= Obiettivo =
Rispondi a queste domande sul testo dedicato al 24° corso in Accademia:
(a) In quale città, secondo il testo, furono gettate le fondamenta della professione?
(b) Di Majakovskij, a che cosa sono paragonate le immagini che si scongelano al raduno?
(c) Dopo quale "dorata parentesi" gli inizi non furono sempre facili?

= Fonte =
Il dopo

 

Il taglio per lo più disinvolto di queste pagine mira a raccogliere i ricordi collettivi del 24° corso in Accademia, in modo che ognuno sia in grado di recuperare, anche col sorriso, la propria identità di allora nella sua scanzonatura, ingenuità, trepidazione ed anche goffaggine.

 

Se questo obiettivo è stato raggiunto, il compito si può considerare assolto perché il proposito iniziale non prevede di andare oltre; tuttavia, esso limita la visione al solo primo episodio di una lunga serie. Emerge allora la tentazione di forzare un po’ il tema e proseguire con un riepilogo ’’progressivamente retrogrado’’ di tutti gli anni seguenti, cioè di proiettare sullo sfondo di quel biennio le vicende vissute da lì in poi.

 

Questa ulteriore operazione presuppone, però, due condizioni. La prima è che si possa disegnare un inviluppo collettivo ed omogeneo delle esperienze maturate dai singoli, giorno dopo giorno, lungo tutto l’arco della professione. La seconda consiste nella possibilità di raffrontare questa esperienza, generalizzata, con quelle che ci accomunavano nello status di allievo.

 

E’ pur vero che la vita di ognuno è stata scandita da singoli fatti accidentali e da scelte individuali i cui effetti non sono stati facilmente prevedibili per l’ ovvia mancanza di una verifica a priori delle alternative. Tuttavia, il ’’cosa’’, il ’’come’’ ed il ’’perché’’ della nostra professione sono le fondamenta gettate a Modena e molto probabilmente resistono ancora solide. Lo spunto per allargare la visuale nasce quindi dalla certezza che il raduno non sia solo il momento in cui per onore al calendario si scongelano - come la cimice di Majakovskij - le immagini di quarant’ anni fa ma si presti anche quale occasione preziosa per consentire a ciascuno di rivedersi in tutti e di rileggere il proprio cammino in quello, affine, di ogni altro.

 

Dopo la dorata parentesi delle Scuole di Applicazione, in generale, gli inizi non furono sempre facili. I Tenentini furono proiettati di punto in bianco in reparti strutturati da decenni e per ciò stesso forti delle loro tradizioni ma anche intrisi di mentalità resistenti. L’ inserimento in realtà così diverse da quella asettica degli Istituti di formazione richiese sforzi non proprio esigui. Ma ’’ogni scopa nuova spazza bene’’ dice un proverbio e gli ufficialetti-freschi-di-studi si diedero da fare. Iniziarono anche a sentire il desiderio di dare finalmente la stura ad un proprio pensiero originale (attitudine non molto coltivata, forse inevitabilmente, dagli istituti formativi) ma, più spesso del contrario, venivano ostacolati.

= Dati forniti =
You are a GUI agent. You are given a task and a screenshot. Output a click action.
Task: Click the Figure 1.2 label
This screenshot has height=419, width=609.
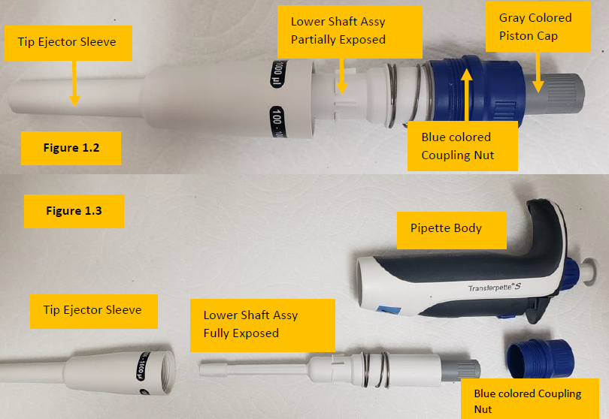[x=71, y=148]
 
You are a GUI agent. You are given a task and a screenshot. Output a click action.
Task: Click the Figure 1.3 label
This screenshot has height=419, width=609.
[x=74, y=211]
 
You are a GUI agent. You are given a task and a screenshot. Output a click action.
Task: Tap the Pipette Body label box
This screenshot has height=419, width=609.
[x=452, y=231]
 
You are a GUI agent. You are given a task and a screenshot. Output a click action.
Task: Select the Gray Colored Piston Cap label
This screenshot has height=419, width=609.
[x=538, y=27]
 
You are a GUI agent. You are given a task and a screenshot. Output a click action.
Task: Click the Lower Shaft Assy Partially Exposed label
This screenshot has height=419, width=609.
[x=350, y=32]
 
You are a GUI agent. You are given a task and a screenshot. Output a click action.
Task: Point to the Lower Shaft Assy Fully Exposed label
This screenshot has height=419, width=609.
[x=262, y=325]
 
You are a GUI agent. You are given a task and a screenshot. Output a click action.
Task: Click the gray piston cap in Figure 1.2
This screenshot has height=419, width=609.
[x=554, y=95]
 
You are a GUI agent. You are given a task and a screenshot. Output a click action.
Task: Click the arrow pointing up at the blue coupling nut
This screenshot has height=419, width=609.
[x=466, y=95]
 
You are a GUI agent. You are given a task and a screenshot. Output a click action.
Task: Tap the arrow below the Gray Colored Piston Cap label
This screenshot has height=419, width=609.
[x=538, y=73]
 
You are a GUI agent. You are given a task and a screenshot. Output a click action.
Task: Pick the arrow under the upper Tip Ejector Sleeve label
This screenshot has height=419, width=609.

= Soluzione =
(a) A Modena.
(b) Alla cimice.
(c) Dopo quella delle Scuole di Applicazione.